#!/usr/bin/env python3
"""
Semantic Explorer - Hugging Face Spaces Version
Multi-model support with lazy loading for HF Spaces deployment
"""

import gradio as gr
import chromadb
from chromadb.config import Settings
from sentence_transformers import SentenceTransformer
import numpy as np
from pathlib import Path

# Project paths
PROJECT_ROOT = Path(__file__).parent
CHROMA_DIR = PROJECT_ROOT / "chromadb"

# Model registry with dimensions
AVAILABLE_MODELS = {
    "all-MiniLM-L6-v2": {
        "name": "all-MiniLM-L6-v2",
        "display": "all-MiniLM-L6-v2: 384 dimensions",
        "hf_id": "sentence-transformers/all-MiniLM-L6-v2",
        "dimensions": 384,
        "trust_remote_code": False
    },
    "bge-large-en-v1.5": {
        "name": "bge-large-en-v1.5",
        "display": "BGE Large EN v1.5: 1024 dimensions",
        "hf_id": "BAAI/bge-large-en-v1.5",
        "dimensions": 1024,
        "trust_remote_code": False
    }
}

# Global variables for caching models and collections
loaded_models = {}
loaded_collections = {}


def get_collection_name(model_key):
    """Generate collection name based on model"""
    return f"words_{model_key.replace('-', '_').replace('.', '_')}"
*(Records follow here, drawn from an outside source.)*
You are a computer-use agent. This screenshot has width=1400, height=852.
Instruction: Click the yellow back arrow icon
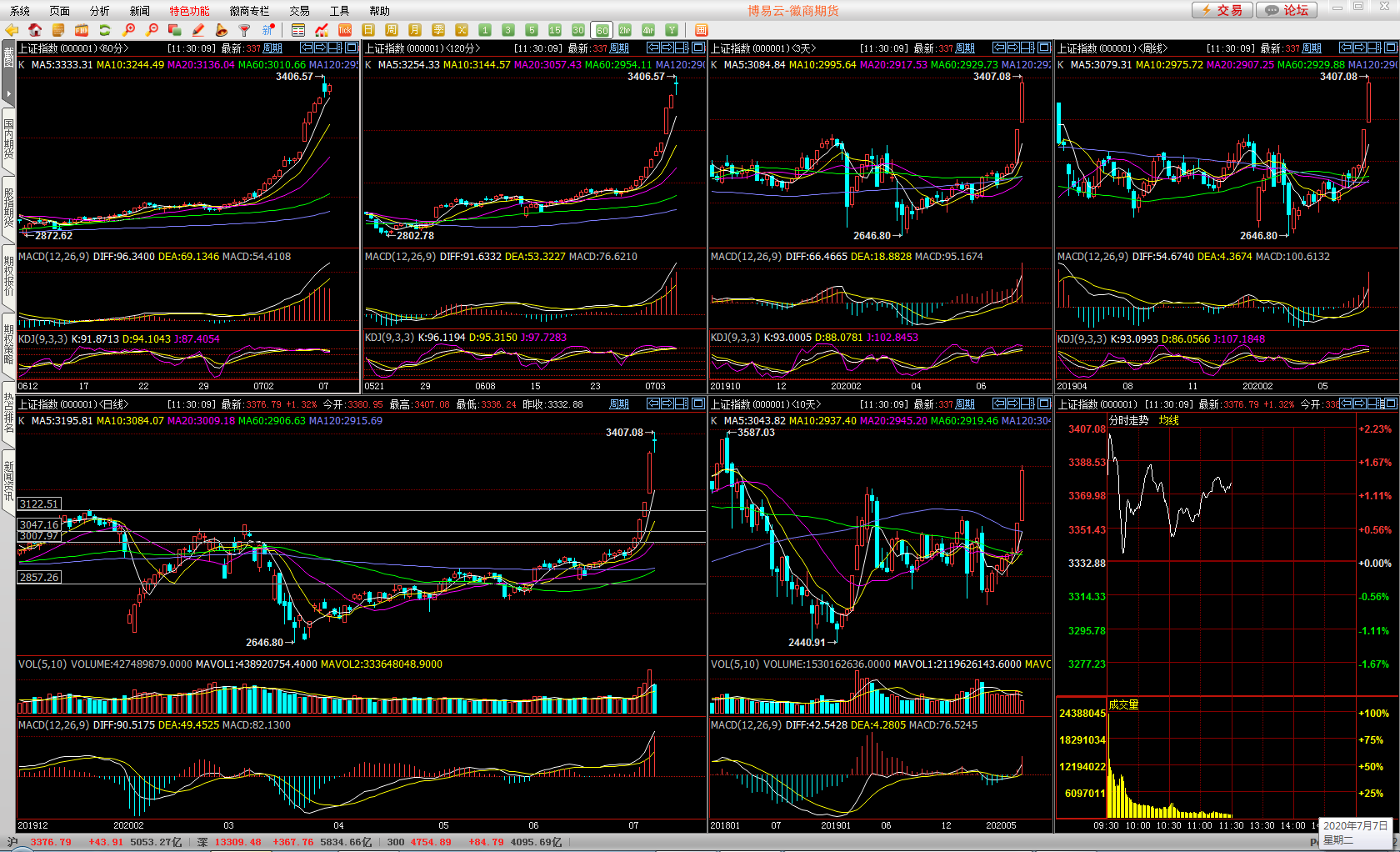coord(12,30)
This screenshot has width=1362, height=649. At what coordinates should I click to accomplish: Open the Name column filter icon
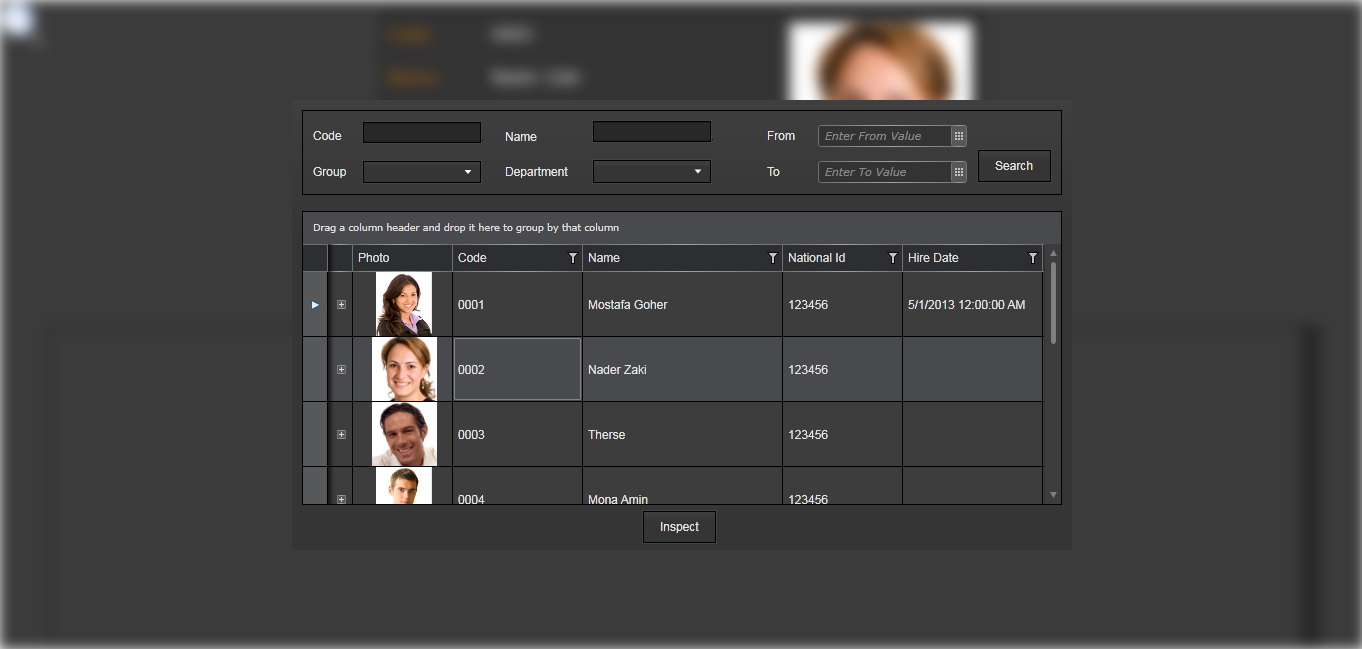click(x=773, y=258)
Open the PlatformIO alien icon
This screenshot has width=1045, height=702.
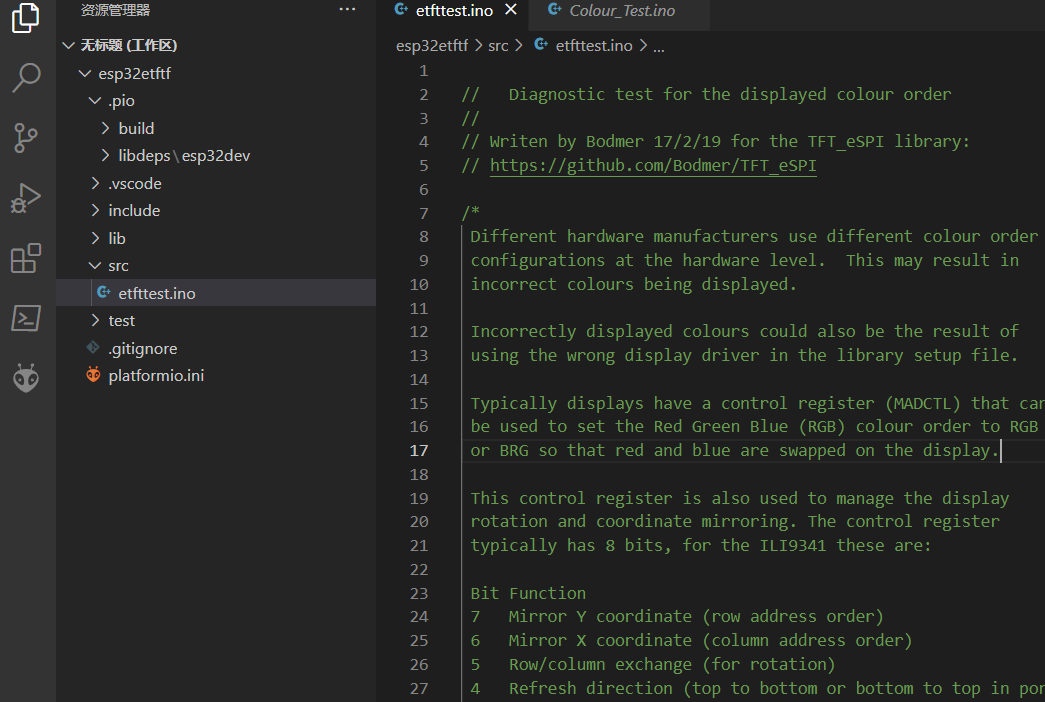[x=26, y=378]
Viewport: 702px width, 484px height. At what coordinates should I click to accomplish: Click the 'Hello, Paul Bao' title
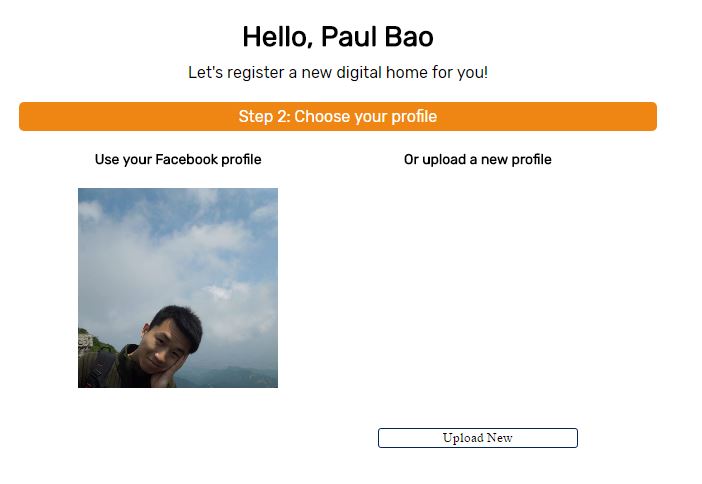click(338, 37)

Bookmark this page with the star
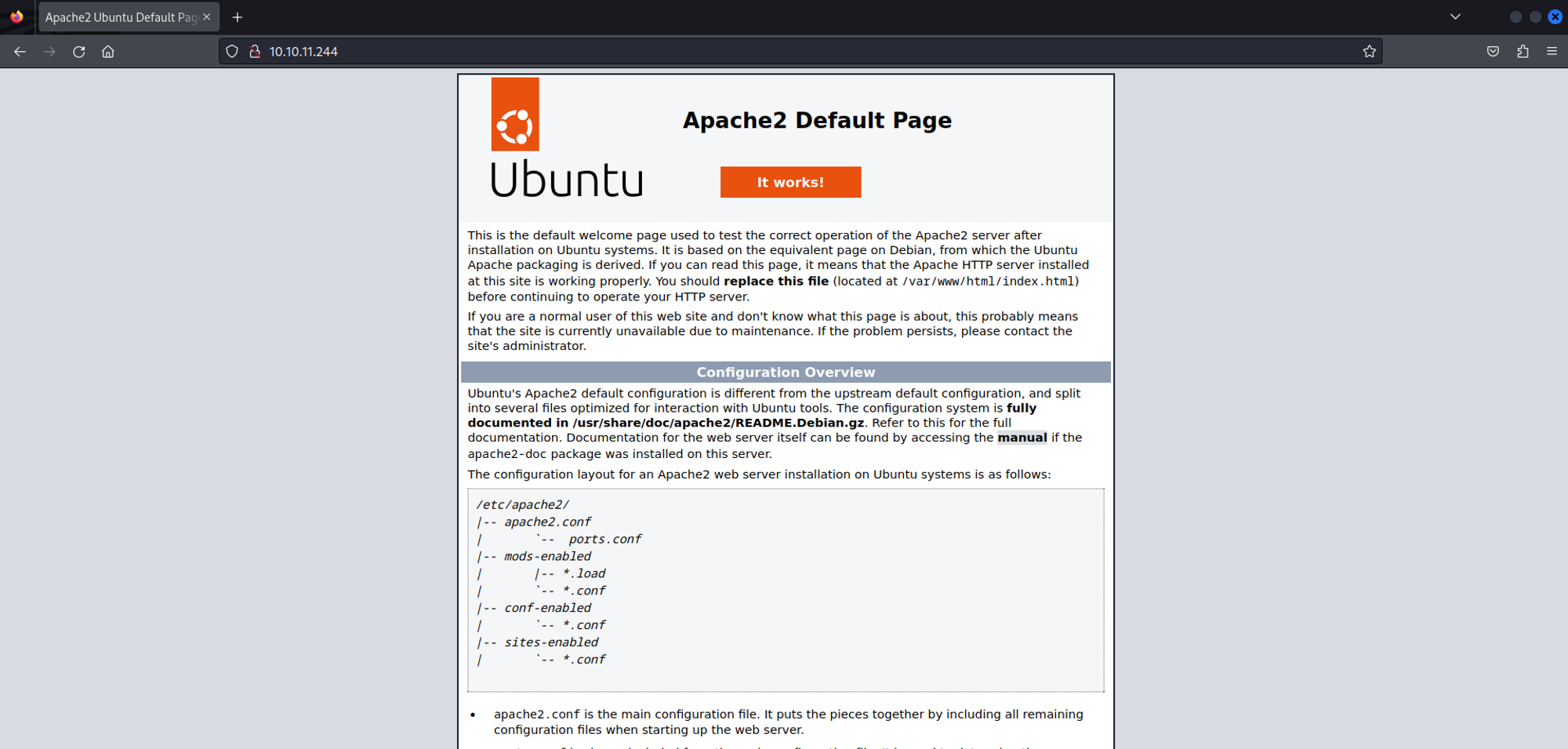pyautogui.click(x=1369, y=52)
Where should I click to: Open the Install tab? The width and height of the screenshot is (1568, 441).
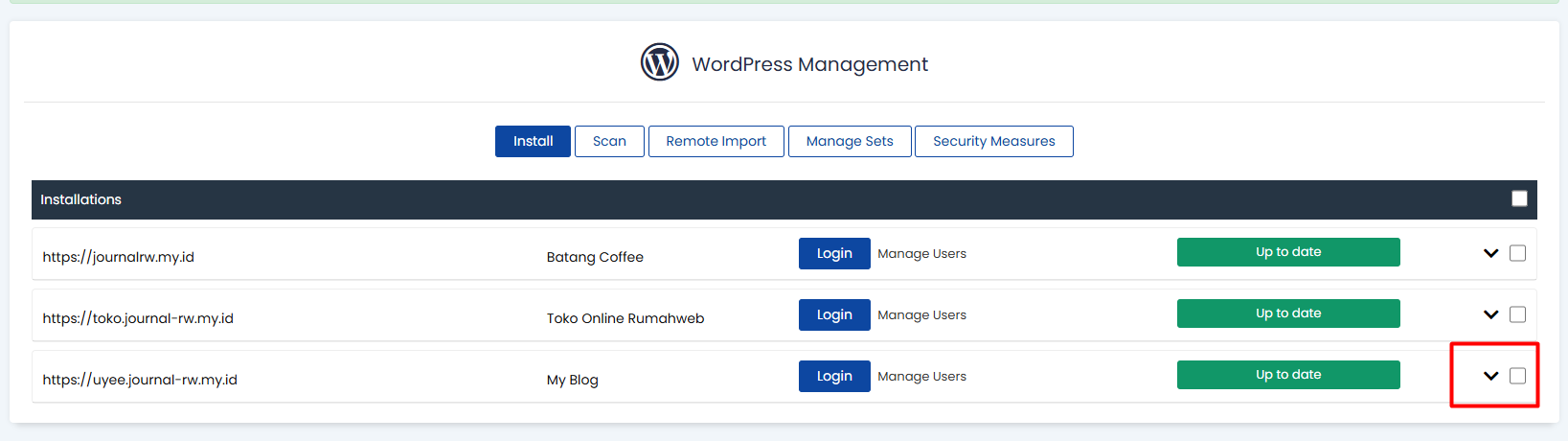point(533,141)
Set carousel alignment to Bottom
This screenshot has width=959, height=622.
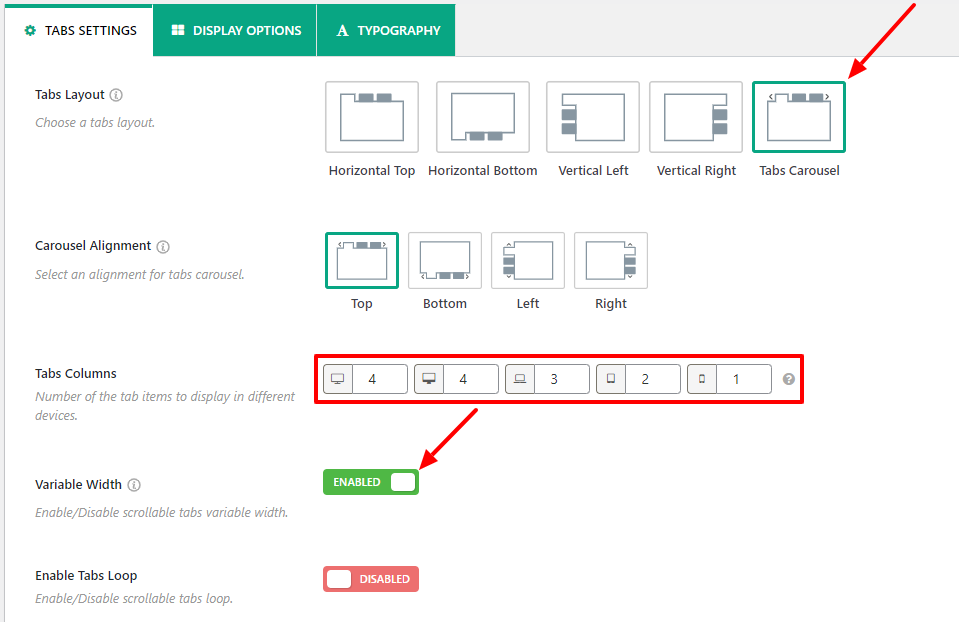coord(445,260)
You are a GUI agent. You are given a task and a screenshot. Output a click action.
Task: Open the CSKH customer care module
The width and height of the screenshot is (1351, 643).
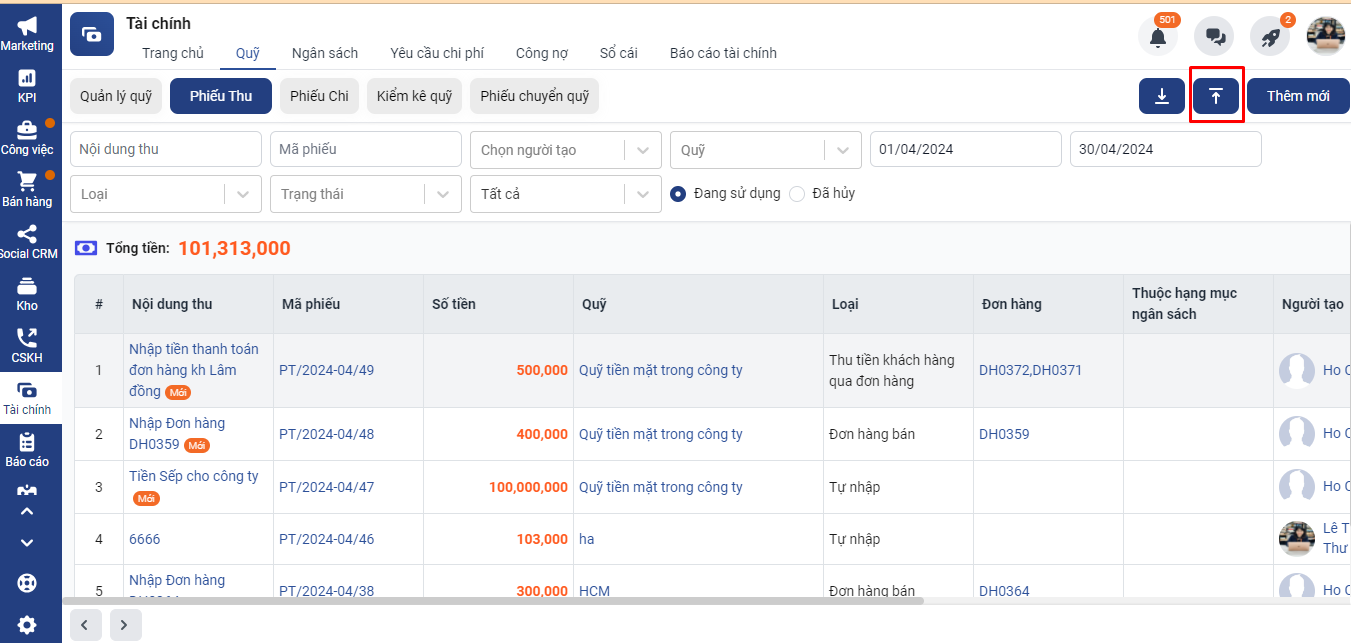click(x=27, y=345)
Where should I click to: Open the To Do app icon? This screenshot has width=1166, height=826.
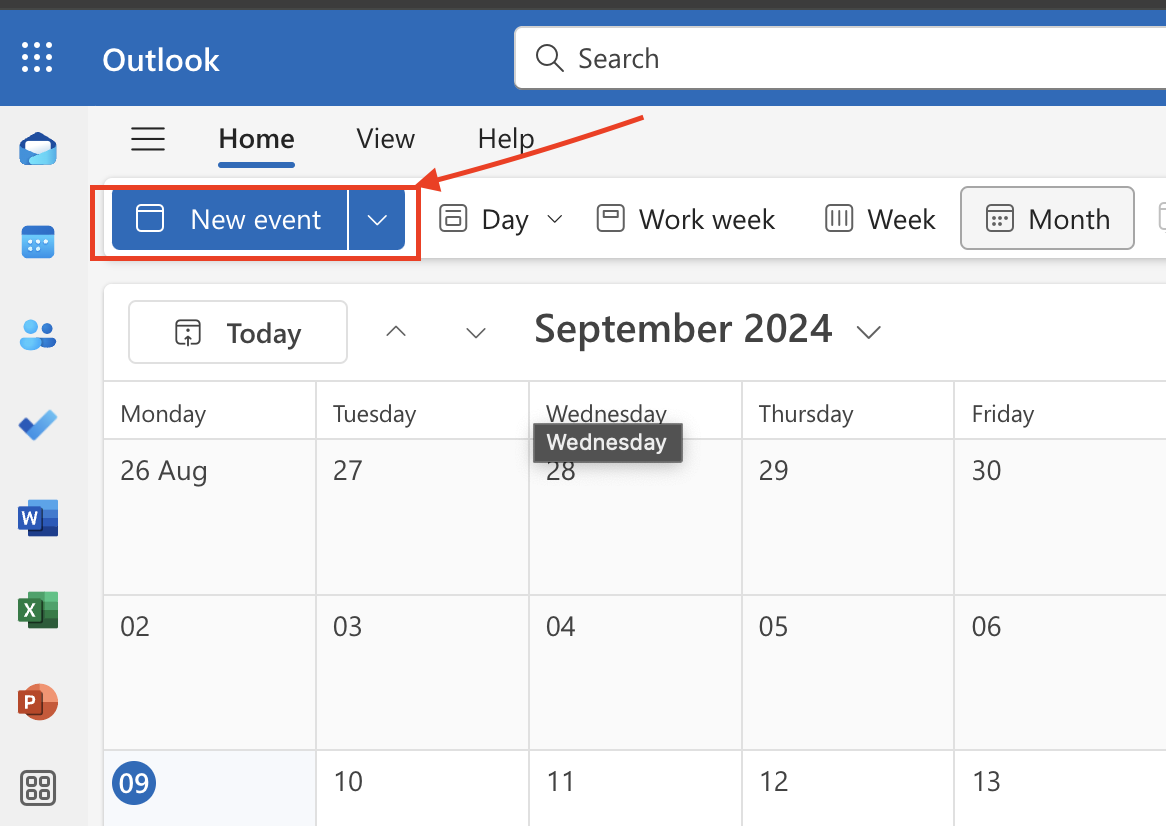(37, 425)
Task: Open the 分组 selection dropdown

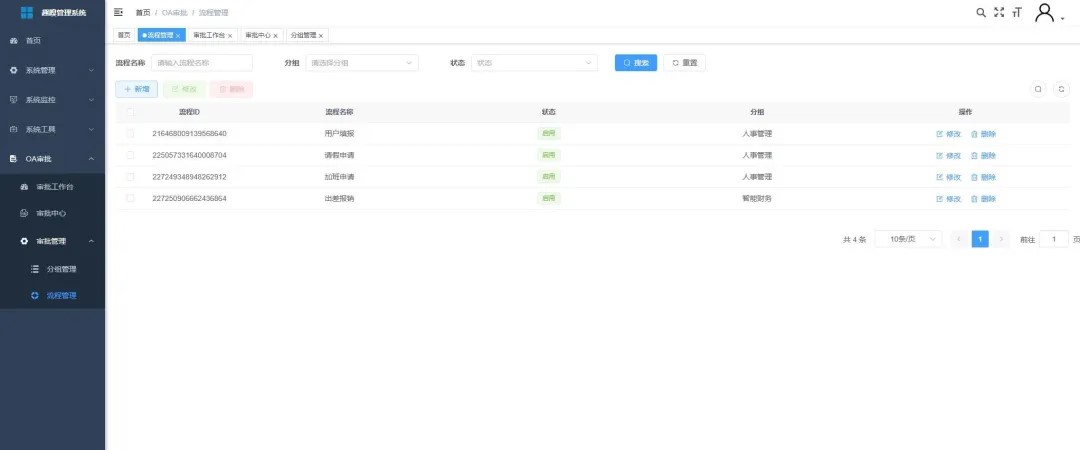Action: (x=362, y=62)
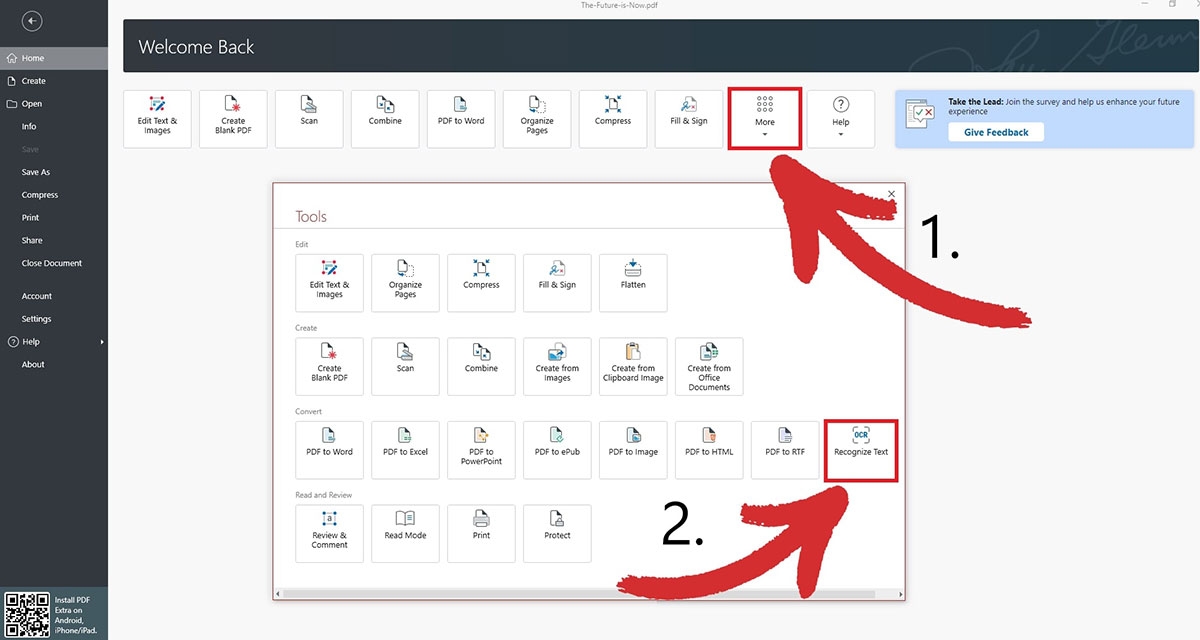Open the Help dropdown in toolbar

[x=840, y=119]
def load_model_and_collection(model_key):
    """Lazy load model and collection, cache them"""
    global loaded_models, loaded_collections
    
    # Return cached if already loaded
    if model_key in loaded_models and model_key in loaded_collections:
        print(f"Using cached model: {AVAILABLE_MODELS[model_key]['display']}")
        return loaded_models[model_key], loaded_collections[model_key]
    
    model_info = AVAILABLE_MODELS[model_key]
    print(f"Loading model: {model_info['display']}")
    
    # Load embedding model directly from Hugging Face Hub
    trust_remote_code = model_info.get("trust_remote_code", False)
    print(f"Loading from Hugging Face: {model_info['hf_id']}")
    model = SentenceTransformer(
        model_info["hf_id"], 
        trust_remote_code=trust_remote_code
    )
    
    # Load ChromaDB collection
    collection_name = get_collection_name(model_key)
    client = chromadb.PersistentClient(
        path=str(CHROMA_DIR),
        settings=Settings(anonymized_telemetry=False)
    )
    
    try:
        collection = client.get_collection(collection_name)
        count = collection.count()
        print(f"Loaded collection '{collection_name}' with {count} words")
    except Exception as e:
        error_msg = f"Could not load collection '{collection_name}'.\nPlease ensure the ChromaDB database is uploaded correctly."
        print(f"Error: {e}")
        print(error_msg)
        return None, None
    
    # Cache them
    loaded_models[model_key] = model
    loaded_collections[model_key] = collection
    
    return model, collection


def compute_similarity(vec1, vec2):
    """Compute cosine similarity between two vectors"""
    return np.dot(vec1, vec2) / (np.linalg.norm(vec1) * np.linalg.norm(vec2))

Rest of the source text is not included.